# [HOW TO] [NFC] GOOGLE WALLET FIX



## LuckyDuck69 (Jun 24, 2011)

From XDA... I am not to be given credit for this. Just sharing. Many people have successfully used this method.

*For Deodexed ROMs...*

1. Mod build.prop file to sprints..

ro.product.model=SPH-L720
ro.product.name=jfltespr
ro.product.device=jfltespr

( this will allow you to use s-voice without causing any issues unlike using the older galaxy nexus prop edit)

2. download file here

http://www.mediafire...1.6-R96-v13.zip

3. REBOOT into recovery

4. FLASH the file, fix permissions

5. REBOOT

6. download the 5/15 wallet app from the playstore.. open and setup wallet to the point where your funding source is setup and you are ready to roll

7 download and install xposed framework installer 
. http://www.mediafire...aller_2.1.4.apk

8 download and install xposed wallet patch 

http://www.mediafire...lletPatcher.apk

9. Open xposed installer, in framework tab, click update then reboot 

10 open xposed installer, under modules check the wallet patcher, reboot 

PROFIT.. you can now change your build back to tmobile... etc. and wallet will stay working 

*For ODEX ROMs...*

1. Mod build.prop file to sprints.. (Make sure you save the Build.prop file with the same file permissions that it originally had)

ro.product.model=SPH-L720
ro.product.name=jfltespr
ro.product.device=jfltespr

2. download the attachement below

3. REBOOT into recovery

4. FLASH the file, fix permissions

5. REBOOT

6. download the wallet app from the playstore..

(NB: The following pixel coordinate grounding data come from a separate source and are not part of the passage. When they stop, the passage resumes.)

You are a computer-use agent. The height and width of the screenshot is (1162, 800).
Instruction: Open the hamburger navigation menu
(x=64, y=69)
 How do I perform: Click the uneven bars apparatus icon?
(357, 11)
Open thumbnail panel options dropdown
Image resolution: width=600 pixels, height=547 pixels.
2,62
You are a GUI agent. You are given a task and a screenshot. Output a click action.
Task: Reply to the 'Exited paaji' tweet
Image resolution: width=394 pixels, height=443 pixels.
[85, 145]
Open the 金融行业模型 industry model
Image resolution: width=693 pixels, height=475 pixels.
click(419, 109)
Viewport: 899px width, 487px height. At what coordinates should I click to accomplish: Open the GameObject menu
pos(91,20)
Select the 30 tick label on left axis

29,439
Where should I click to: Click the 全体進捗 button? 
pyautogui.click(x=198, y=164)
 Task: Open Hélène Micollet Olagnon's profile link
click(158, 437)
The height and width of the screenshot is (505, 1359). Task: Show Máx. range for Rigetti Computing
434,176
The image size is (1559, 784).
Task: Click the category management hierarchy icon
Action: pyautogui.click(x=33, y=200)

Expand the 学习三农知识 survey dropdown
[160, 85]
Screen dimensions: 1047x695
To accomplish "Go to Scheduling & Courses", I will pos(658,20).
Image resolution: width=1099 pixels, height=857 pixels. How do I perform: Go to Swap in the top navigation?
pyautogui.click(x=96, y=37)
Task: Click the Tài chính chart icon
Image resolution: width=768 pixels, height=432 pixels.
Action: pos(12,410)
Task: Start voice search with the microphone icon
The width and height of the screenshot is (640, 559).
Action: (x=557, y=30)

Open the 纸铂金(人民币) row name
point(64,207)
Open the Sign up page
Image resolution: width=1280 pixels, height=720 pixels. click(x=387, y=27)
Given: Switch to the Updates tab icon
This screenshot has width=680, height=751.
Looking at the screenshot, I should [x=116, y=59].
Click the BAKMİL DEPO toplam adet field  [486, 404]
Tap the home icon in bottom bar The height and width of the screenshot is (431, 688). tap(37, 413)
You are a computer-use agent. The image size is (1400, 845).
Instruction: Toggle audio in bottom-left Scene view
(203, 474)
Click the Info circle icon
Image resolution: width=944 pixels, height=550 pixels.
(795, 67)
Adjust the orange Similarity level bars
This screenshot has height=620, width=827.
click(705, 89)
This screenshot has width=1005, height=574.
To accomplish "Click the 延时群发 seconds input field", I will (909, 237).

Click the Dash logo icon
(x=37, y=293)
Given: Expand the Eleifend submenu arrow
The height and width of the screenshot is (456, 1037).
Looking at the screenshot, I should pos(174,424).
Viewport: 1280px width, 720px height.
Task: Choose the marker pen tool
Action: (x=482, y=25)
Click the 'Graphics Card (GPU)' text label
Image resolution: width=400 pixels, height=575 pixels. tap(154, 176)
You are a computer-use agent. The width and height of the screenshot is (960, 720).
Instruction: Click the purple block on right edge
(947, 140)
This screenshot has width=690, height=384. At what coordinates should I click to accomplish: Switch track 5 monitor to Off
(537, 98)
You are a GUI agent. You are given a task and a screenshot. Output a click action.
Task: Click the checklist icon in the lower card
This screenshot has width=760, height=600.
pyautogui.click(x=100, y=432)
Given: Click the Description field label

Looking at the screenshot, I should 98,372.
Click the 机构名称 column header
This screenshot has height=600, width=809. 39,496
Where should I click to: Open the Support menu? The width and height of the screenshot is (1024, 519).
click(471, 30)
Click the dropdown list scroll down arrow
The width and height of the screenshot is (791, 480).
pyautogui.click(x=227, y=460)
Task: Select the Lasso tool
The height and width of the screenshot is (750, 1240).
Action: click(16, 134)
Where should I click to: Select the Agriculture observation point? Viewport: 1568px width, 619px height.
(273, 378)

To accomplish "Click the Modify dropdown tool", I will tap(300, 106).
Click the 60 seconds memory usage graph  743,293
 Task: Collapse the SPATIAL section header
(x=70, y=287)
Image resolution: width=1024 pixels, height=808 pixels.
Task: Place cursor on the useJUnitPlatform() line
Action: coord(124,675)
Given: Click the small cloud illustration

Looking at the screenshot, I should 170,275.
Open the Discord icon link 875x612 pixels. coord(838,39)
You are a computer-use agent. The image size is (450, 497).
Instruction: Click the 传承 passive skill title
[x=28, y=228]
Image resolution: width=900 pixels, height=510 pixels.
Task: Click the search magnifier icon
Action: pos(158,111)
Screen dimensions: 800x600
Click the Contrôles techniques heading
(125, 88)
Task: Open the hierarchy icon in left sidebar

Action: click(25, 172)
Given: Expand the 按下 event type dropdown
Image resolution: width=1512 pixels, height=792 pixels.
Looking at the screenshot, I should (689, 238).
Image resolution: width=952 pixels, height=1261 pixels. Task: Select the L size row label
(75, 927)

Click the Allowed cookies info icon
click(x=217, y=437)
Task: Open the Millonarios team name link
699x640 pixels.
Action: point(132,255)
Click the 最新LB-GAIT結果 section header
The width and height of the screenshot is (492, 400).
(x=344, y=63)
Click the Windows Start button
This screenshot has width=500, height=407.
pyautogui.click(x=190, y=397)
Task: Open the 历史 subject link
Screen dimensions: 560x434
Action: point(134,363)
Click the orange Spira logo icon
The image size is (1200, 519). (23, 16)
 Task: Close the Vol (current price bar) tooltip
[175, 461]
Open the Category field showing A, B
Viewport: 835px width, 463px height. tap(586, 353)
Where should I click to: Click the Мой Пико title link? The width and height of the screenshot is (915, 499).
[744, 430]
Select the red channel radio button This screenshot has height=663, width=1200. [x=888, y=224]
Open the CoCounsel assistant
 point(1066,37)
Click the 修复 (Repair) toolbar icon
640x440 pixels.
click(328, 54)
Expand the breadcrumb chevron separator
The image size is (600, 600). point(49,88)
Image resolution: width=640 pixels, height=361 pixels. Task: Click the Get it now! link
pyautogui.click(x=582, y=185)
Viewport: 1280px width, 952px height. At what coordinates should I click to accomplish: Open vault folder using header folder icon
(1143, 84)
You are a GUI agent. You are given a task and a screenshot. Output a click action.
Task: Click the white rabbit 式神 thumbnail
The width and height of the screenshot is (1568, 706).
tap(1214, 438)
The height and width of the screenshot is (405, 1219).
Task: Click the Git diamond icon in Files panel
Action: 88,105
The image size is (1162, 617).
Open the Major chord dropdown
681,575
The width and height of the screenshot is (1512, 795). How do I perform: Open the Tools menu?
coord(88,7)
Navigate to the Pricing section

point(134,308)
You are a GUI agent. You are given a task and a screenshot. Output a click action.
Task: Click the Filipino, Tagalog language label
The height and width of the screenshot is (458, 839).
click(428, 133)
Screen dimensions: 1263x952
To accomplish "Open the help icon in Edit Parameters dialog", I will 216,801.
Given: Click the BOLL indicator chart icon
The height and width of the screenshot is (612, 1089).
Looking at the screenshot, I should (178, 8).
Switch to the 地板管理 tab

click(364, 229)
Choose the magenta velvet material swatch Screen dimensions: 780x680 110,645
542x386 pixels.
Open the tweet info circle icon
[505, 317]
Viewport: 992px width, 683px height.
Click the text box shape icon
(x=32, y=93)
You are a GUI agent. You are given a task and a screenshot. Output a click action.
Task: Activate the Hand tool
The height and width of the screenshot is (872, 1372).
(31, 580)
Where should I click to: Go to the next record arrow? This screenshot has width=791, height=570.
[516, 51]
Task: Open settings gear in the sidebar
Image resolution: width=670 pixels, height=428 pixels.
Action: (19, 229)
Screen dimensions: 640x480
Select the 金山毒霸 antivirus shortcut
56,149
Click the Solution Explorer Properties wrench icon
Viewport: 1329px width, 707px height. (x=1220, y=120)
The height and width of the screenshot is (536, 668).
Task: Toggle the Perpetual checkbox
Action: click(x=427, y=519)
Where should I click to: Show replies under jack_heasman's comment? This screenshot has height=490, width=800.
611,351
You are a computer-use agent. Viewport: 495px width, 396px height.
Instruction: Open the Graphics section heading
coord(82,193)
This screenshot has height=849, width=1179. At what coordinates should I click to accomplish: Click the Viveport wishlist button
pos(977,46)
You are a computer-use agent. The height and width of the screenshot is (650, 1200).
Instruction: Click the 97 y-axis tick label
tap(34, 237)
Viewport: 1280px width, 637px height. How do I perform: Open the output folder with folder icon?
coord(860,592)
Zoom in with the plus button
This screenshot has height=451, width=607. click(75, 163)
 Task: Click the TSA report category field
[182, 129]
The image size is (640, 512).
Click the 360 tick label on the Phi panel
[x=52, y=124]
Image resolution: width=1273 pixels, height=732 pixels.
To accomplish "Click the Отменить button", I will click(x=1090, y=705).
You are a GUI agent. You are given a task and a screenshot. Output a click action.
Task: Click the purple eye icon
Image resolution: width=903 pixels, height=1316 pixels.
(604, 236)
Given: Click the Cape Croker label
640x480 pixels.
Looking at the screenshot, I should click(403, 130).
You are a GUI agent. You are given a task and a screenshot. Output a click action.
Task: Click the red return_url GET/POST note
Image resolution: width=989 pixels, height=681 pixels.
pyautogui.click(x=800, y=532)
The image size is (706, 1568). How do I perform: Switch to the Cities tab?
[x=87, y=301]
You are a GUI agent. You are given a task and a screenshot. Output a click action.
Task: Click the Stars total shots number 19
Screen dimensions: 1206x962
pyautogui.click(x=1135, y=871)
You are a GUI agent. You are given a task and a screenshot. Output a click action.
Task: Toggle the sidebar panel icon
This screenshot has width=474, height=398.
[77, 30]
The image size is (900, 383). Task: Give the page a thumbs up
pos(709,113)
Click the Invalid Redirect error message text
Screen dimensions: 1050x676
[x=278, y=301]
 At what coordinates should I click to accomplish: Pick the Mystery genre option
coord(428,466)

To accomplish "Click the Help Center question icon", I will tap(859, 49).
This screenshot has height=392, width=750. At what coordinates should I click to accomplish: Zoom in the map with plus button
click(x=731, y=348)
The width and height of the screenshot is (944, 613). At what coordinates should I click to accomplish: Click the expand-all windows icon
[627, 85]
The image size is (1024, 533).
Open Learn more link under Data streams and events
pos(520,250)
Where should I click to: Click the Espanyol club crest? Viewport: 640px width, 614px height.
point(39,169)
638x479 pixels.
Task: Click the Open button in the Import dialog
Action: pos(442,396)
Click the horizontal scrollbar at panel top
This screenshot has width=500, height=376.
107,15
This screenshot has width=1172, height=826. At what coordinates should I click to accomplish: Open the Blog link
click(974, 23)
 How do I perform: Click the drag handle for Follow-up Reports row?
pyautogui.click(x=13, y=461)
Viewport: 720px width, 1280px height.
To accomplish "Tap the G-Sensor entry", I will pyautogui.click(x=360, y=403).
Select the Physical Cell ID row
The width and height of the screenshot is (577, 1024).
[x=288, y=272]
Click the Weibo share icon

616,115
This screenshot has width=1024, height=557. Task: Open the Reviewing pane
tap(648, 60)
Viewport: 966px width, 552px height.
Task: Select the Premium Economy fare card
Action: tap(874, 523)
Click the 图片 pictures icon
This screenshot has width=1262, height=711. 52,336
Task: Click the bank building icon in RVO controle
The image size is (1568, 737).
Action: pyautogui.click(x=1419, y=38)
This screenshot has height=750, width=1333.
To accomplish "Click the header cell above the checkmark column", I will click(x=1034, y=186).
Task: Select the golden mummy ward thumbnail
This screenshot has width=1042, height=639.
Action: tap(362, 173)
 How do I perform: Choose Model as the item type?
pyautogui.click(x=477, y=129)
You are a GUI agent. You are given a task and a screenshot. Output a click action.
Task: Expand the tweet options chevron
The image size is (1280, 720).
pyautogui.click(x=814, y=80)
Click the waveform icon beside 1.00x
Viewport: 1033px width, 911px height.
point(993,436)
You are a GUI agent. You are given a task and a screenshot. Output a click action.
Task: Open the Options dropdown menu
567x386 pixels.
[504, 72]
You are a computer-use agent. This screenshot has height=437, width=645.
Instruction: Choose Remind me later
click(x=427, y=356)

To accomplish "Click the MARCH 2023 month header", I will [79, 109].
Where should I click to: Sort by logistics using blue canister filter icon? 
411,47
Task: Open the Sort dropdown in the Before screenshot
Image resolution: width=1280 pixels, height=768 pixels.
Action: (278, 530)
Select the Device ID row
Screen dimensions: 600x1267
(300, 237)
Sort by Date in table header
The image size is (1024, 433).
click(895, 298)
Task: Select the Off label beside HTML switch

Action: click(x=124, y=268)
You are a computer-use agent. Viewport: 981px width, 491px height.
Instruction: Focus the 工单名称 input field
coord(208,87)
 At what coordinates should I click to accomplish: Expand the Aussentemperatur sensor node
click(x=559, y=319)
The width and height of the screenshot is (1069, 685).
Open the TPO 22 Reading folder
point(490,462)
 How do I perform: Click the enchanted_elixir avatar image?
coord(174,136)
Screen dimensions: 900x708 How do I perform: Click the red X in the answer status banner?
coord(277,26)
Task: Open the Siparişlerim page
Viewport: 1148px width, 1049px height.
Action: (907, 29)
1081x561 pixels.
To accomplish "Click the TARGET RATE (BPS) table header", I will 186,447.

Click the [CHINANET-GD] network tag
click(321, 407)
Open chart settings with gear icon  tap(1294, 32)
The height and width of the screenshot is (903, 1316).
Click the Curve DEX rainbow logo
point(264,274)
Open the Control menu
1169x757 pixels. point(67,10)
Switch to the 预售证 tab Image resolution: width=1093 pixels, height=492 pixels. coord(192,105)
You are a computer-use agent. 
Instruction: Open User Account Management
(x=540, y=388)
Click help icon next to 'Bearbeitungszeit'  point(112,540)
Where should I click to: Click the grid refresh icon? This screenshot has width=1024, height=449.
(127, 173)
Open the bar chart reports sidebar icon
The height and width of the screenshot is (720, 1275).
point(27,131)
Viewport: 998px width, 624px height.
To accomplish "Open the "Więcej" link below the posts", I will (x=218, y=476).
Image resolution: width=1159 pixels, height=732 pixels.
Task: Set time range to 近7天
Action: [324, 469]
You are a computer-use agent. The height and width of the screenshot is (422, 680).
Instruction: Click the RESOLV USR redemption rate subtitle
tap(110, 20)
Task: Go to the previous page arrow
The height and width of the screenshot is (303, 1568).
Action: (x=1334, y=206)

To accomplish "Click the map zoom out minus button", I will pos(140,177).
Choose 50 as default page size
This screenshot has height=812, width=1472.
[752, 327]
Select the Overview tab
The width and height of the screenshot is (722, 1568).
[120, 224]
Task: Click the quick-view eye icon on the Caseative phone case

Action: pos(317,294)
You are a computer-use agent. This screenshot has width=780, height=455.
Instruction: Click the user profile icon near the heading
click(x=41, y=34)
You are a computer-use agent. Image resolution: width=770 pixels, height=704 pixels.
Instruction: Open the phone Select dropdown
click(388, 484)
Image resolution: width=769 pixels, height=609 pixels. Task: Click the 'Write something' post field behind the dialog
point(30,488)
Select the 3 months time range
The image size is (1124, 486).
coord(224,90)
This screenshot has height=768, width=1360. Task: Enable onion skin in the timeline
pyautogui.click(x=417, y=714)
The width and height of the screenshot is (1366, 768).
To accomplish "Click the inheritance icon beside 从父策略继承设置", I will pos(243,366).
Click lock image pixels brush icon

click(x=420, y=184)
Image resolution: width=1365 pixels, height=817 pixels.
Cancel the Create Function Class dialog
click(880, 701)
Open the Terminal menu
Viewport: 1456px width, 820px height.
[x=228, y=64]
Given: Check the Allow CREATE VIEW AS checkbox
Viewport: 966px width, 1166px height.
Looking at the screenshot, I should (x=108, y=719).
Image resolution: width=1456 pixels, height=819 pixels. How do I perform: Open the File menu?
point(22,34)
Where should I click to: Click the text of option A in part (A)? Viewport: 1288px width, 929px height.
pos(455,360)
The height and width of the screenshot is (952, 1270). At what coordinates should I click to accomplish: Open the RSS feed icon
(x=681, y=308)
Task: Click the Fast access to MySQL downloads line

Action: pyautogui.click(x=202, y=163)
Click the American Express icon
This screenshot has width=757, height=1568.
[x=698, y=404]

7 download and install xposed framework installer 
. http://www.mediafire...aller_2.1.4.apk

8 download and install xposed wallet patch 

http://www.mediafire...lletPatcher.apk

9. Open xposed installer, in framework tab, click update then reboot 

10 open xposed installer, under modules check the wallet patcher, reboot 

PROFIT.. you can now change your build back to tmobile... etc. and wallet will stay working

PUBLIC SERVICE ANNOUNCEMENT
titanium backup + google wallet = bricked secure element

Before you flash a new rom, reset google wallet...then redo these steps to get wallet working again.

Original build.prop to return to stock can be downloaded here:
http://www.mediafire.com/view/0ga50oae1uv5qk2/build.prop


----------